Fell Seal: Arbiter's Mark
£15.99 / 16.99€ / $19.99, Early Access
Part JRPG and part turn-based strategy. Lumme, the odds were stacked against this, given how hard it is to evaluate either genre in a mere fraction of a human lifetime. I can confidently say though, Fell Seal is quite good. And yes, I am absolutely hiding behind the ambiguity of the British "quite".
You're an Arbiter - police, basically - and take exception to seeing a feller get stabbed up. It's refreshingly fast to get into the plot - where 98% of JRPGs would still have some whiny jeb talking about his sad childhood or the Ancient Tales of Prophecy Legend or whatever for 20 minutes and 109 ellipses, Fell Seal shows rather than tells you what's happening. You're to escort an openly evil noble to a town where he's less likely to buy his way out of justice (rather than the sensible option of, say, stabbing him), and from there you're gradually exposed to more of the world and plot.
The turn-based fighting is grid-based, rather than the weird standing in a line style, and positioning is a big deal thanks to flanking bonuses and ranged attacks. It lives comfortably between too simple and overly demanding - I got through fights by being a bit careful but not obsessive, and felt that I could have done better if I'd taken it more slowly or studied the rules a bit, but that it wouldn't ever become necessary, and being careless would have cost me.

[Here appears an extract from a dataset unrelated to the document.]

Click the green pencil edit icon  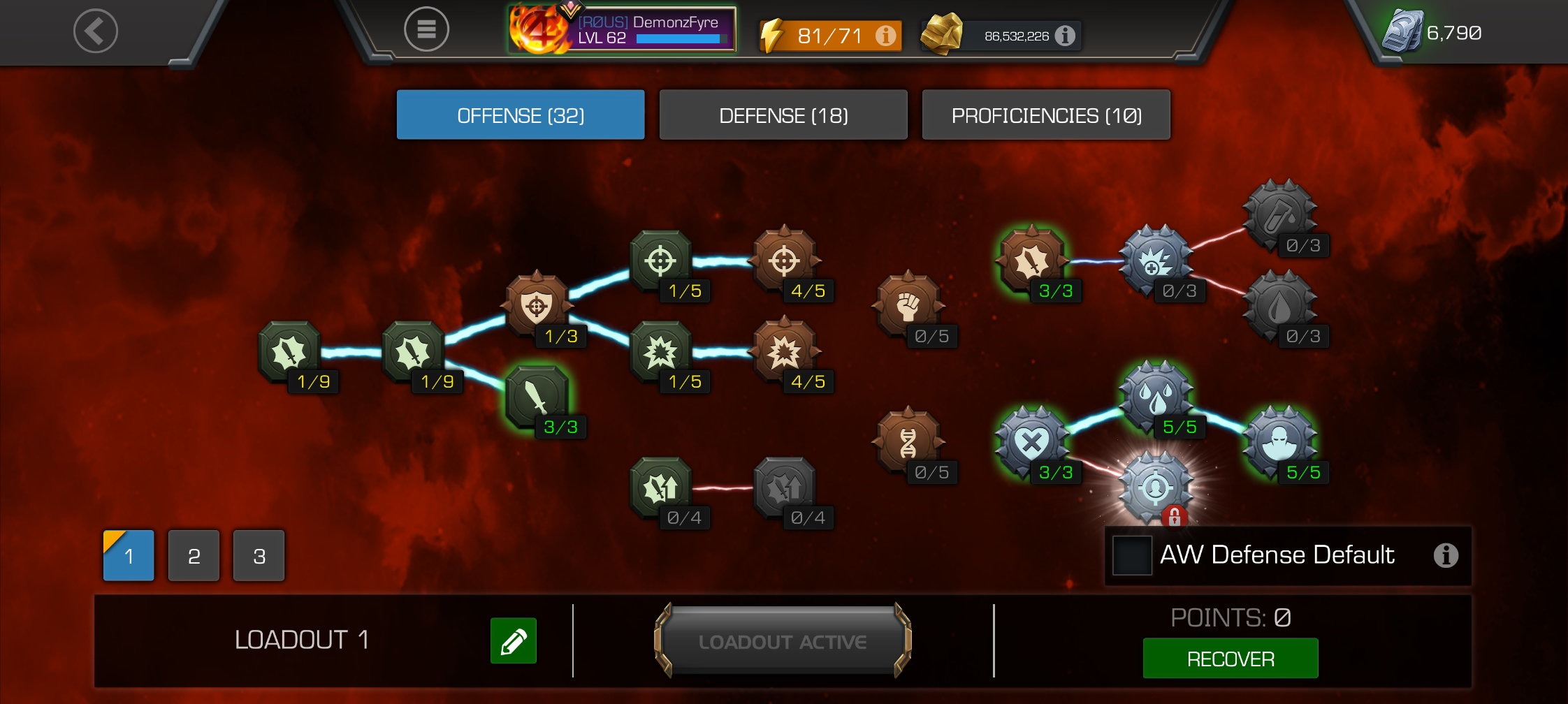(513, 640)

I have some far-too-subjective complaints about the UI, but this is shaping up well.
Honourable Mention:
MODSORK
£4.79 / 5.99€ / $5.99
This is a first. Modsork shows every sign of being a fun game, but one I can't fairly evaluate, because I am utterly incapable of playing it. Have you ever watched someone playing with a two-stick controller for the first time? It's like watching a kitten try to operate an octopus.

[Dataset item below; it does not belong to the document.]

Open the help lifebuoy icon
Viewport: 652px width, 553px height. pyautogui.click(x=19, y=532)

That was me playing Modsork. Even after the tutorial made things pretty clear, I was barely capable of the most basic movements needed to clear away the very easy enemies. The basic idea is each stick controls a separate blob, and shoulder buttons connect them with a coloured beam. You use that to splat evil geometry, with more complex movements acting as smart bombs or powerful rotating lasers. I'm sure some of you will like it, but I just can't play it. You'll have to use your own judgement. We've got through so much together. I believe in you.
Pick of the week: Another close week, as Fell Seal overcame my prejudices and deserves a bright future. But Pendula Swing has pipped it.

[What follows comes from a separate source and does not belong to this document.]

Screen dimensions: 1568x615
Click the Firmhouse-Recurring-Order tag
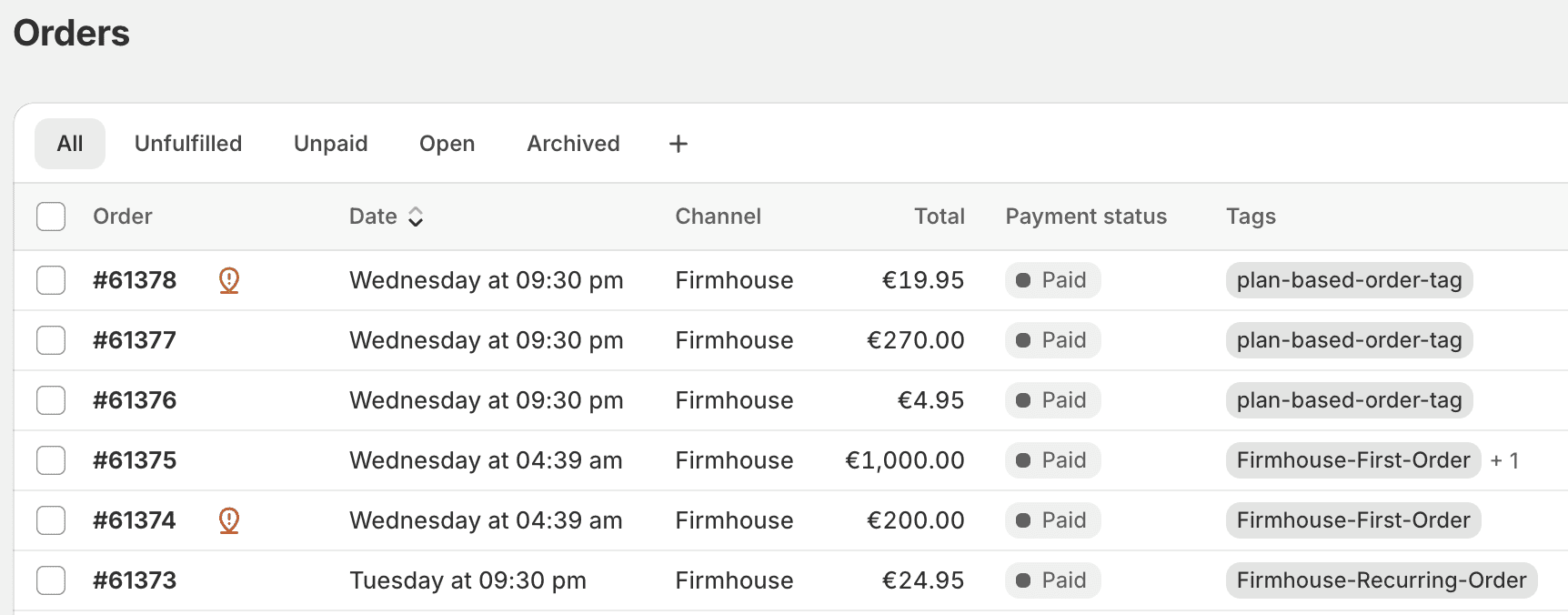[1381, 580]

As adventure games go, I love it. There aren't really puzzles so much as practical questions like how to talk or buy your way into circles likely to lead you to the thief, or what connections to lean on to get you through a VIP door. As an episodic game it's difficult to judge, but I'm really impressed, although hardcore adventure fans might find it lightweight. Still, they can always combine a stick with a coin and give the cheese to the policeman and whatever the hell else they get up to in between playing rubbish games.